WORK TASK 1: According to the passage on viral vector production, what is a major challenge for transient transfection?
WORK TASK 2: Rewrite the passage on viral vector production from "Improving titers in" down to "a major breakthrough.", swapping "titers" for "yields".

DOCUMENT EXCERPT:
Improving titers in transiently transfected HEK293 cells is of great interest in the gene-therapy field as well. Viral vectors have been used as a flexible and effective delivery system for gene therapies. But because of a demand for large quantities of viral vectors in clinical trials, there’s an urgent need to improve titers produced in transiently transfected host cells. Transient transfection is a commonly used protocol that generates high-quality vectors. However, scale-up is a major challenge. Although great strides have been made both in raising titers and scaling up processes for viral vector production (5, 6), more efforts are needed for a major breakthrough.

Saved data entries:

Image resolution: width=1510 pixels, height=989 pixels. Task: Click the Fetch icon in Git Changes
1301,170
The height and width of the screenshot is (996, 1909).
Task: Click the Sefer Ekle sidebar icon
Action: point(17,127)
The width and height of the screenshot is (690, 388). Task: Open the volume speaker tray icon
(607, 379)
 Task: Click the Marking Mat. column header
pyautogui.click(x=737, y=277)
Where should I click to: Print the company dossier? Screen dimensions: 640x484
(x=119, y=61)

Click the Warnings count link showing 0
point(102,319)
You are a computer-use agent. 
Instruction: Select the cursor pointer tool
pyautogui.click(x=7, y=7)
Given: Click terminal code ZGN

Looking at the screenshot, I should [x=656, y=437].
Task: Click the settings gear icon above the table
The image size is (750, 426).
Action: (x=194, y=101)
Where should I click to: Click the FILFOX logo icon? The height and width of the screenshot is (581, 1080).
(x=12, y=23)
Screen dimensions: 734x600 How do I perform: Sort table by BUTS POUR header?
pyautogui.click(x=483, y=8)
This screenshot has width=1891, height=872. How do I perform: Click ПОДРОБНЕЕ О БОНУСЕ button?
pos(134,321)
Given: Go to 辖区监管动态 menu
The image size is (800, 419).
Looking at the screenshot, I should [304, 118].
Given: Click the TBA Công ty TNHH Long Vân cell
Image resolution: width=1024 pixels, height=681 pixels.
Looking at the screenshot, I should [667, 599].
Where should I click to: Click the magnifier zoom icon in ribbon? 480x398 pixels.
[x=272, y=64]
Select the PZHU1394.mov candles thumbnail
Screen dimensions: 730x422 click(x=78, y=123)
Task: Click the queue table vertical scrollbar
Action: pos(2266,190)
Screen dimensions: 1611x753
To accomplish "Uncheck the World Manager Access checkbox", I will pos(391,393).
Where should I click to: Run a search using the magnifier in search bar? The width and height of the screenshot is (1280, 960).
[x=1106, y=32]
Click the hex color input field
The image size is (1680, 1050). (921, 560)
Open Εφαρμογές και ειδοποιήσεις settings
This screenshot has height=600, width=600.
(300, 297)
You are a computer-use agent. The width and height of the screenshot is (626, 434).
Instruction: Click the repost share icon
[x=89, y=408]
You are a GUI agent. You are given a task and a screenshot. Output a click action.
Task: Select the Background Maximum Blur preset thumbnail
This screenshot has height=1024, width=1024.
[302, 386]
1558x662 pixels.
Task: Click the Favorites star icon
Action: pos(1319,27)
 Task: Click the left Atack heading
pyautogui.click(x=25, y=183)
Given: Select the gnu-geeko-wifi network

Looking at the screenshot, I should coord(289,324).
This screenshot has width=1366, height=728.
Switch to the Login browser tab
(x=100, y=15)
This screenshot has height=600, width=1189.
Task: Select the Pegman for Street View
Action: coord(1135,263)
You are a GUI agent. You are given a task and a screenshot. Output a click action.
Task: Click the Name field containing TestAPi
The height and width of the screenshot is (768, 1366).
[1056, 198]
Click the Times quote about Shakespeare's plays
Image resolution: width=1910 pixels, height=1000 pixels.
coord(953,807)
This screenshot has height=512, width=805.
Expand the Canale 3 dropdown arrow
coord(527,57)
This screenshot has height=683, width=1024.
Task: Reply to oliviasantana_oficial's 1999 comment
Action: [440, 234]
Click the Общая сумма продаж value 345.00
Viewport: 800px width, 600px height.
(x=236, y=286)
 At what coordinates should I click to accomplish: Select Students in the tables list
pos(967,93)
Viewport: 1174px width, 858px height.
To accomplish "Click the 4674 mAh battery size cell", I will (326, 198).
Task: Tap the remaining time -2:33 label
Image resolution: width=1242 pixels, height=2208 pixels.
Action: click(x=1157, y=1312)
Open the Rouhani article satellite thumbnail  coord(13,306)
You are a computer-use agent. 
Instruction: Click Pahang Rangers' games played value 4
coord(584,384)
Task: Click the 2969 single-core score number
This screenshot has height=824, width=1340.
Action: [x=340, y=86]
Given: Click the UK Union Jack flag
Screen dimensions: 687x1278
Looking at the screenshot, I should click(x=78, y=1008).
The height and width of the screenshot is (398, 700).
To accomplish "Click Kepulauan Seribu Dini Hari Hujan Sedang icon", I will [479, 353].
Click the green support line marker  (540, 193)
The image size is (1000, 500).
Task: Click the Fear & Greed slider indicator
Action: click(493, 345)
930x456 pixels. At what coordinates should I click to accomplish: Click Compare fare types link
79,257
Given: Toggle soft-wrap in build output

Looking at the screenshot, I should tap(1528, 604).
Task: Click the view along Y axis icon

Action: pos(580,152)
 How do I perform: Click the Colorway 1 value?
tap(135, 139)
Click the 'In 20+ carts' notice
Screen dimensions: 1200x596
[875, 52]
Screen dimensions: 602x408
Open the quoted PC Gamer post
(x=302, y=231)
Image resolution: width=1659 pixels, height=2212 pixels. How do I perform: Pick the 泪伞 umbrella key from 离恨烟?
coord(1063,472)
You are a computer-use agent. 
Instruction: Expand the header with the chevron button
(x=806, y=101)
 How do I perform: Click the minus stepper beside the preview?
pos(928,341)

RESPONSE BOX 1: Scale-up is a major challenge.

RESPONSE BOX 2:
Improving yields in transiently transfected HEK293 cells is of great interest in the gene-therapy field as well. Viral vectors have been used as a flexible and effective delivery system for gene therapies. But because of a demand for large quantities of viral vectors in clinical trials, there’s an urgent need to improve yields produced in transiently transfected host cells. Transient transfection is a commonly used protocol that generates high-quality vectors. However, scale-up is a major challenge. Although great strides have been made both in raising yields and scaling up processes for viral vector production (5, 6), more efforts are needed for a major breakthrough.